Saved entries:
━━━━━━

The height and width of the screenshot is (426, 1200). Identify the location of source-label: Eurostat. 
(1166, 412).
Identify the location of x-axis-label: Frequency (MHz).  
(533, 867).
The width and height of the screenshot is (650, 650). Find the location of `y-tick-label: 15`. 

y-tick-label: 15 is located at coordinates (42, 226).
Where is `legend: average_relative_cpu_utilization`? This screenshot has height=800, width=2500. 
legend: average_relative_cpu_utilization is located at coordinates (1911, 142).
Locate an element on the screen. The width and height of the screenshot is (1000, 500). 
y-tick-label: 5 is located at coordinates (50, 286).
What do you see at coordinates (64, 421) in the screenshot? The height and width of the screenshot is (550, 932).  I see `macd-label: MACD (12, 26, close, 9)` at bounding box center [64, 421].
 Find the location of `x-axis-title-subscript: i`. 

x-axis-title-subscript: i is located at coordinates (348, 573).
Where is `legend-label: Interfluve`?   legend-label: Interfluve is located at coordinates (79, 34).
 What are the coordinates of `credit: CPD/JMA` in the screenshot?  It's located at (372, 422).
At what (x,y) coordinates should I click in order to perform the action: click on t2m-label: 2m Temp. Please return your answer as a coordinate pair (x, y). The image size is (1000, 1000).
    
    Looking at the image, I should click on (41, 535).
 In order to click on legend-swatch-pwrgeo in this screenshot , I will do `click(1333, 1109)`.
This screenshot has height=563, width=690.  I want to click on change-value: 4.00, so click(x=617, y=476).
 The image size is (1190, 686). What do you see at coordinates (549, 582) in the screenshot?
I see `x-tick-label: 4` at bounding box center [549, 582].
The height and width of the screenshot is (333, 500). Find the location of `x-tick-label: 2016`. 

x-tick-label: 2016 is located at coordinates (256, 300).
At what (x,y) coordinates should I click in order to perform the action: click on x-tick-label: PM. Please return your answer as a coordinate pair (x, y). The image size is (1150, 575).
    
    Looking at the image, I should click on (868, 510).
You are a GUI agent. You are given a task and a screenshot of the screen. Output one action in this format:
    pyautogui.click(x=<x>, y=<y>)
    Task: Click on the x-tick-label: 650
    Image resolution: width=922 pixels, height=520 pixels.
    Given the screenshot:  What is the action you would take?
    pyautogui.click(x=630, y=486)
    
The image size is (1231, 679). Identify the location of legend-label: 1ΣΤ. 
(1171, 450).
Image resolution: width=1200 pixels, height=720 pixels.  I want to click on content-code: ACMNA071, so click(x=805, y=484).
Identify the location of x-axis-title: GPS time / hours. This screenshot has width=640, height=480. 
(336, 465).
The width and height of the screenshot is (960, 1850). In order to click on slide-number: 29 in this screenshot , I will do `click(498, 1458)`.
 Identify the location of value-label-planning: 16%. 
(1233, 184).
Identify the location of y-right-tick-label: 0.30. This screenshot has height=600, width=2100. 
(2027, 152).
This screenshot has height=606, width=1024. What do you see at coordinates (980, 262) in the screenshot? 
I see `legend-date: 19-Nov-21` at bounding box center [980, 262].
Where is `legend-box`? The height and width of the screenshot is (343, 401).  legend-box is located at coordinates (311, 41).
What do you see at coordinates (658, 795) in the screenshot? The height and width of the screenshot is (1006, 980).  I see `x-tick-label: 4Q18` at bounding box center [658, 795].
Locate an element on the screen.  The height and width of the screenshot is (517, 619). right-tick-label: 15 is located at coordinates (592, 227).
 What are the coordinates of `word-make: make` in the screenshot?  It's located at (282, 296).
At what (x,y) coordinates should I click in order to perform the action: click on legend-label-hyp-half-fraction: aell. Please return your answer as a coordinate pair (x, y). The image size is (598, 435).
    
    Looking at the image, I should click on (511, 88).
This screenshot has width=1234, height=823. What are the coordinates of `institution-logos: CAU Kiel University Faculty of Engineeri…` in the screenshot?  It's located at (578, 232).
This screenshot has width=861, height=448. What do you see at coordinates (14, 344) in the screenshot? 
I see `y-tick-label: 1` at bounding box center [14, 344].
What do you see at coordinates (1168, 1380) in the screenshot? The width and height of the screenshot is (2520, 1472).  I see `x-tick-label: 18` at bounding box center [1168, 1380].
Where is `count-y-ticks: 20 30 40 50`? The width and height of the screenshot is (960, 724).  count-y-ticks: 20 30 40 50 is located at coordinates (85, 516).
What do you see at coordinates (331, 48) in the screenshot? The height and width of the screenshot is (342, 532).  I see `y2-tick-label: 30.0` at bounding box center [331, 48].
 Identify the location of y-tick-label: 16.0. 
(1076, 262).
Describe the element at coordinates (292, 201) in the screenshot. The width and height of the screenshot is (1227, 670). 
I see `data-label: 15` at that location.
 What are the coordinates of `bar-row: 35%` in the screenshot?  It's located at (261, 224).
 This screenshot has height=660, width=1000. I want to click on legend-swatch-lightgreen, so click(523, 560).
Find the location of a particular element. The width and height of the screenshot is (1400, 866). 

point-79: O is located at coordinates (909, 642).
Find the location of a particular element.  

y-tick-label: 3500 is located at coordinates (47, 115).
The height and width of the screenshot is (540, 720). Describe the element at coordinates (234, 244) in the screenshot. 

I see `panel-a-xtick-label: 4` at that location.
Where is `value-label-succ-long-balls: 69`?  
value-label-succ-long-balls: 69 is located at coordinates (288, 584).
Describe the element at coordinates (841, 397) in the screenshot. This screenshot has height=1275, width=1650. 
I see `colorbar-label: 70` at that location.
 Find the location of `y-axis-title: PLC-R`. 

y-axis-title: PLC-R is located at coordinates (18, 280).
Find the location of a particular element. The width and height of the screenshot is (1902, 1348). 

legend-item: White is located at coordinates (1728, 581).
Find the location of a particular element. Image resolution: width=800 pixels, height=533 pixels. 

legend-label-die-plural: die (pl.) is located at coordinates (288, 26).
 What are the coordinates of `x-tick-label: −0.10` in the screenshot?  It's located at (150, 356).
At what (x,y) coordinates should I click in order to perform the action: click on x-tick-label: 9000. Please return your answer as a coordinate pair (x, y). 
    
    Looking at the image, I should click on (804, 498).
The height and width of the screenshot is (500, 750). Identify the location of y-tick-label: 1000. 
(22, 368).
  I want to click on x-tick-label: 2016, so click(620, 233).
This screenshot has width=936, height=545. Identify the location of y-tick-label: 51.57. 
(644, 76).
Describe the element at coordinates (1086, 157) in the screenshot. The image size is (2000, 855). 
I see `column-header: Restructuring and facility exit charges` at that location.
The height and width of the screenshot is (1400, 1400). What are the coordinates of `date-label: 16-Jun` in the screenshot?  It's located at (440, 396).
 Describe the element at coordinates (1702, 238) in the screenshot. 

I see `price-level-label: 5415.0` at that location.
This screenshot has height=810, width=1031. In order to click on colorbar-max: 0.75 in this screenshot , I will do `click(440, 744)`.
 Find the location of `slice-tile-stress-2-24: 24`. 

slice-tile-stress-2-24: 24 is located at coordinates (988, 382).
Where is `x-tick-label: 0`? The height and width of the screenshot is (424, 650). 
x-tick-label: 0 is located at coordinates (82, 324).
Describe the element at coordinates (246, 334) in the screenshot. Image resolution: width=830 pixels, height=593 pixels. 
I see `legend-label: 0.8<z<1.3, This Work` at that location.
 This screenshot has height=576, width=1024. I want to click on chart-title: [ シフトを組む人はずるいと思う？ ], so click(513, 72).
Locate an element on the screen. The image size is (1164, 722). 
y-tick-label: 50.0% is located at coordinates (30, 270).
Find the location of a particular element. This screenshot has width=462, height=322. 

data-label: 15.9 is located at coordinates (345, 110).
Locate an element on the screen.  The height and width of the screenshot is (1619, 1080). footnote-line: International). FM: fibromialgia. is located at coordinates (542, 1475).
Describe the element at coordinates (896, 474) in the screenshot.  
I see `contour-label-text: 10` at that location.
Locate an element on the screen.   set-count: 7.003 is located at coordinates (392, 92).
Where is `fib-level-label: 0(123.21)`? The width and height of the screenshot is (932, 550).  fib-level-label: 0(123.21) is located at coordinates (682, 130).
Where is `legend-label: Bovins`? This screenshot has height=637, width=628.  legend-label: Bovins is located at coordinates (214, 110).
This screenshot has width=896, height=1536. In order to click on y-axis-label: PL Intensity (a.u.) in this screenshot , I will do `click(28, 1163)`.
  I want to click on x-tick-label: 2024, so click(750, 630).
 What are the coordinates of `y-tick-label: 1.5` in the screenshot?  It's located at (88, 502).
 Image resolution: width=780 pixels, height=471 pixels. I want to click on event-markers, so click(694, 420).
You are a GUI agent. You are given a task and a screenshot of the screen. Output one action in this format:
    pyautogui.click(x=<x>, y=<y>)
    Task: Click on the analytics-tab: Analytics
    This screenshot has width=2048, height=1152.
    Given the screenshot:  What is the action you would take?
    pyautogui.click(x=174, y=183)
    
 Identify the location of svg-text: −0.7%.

━━━━━━

Reproduce verbatim the rows between the line holding "Identify the location of value-label-planning: 16%." and the line holding "center [980, 262].", both included.

 Identify the location of value-label-planning: 16%. 
(1233, 184).
Identify the location of y-right-tick-label: 0.30. This screenshot has height=600, width=2100. 
(2027, 152).
This screenshot has height=606, width=1024. What do you see at coordinates (980, 262) in the screenshot? 
I see `legend-date: 19-Nov-21` at bounding box center [980, 262].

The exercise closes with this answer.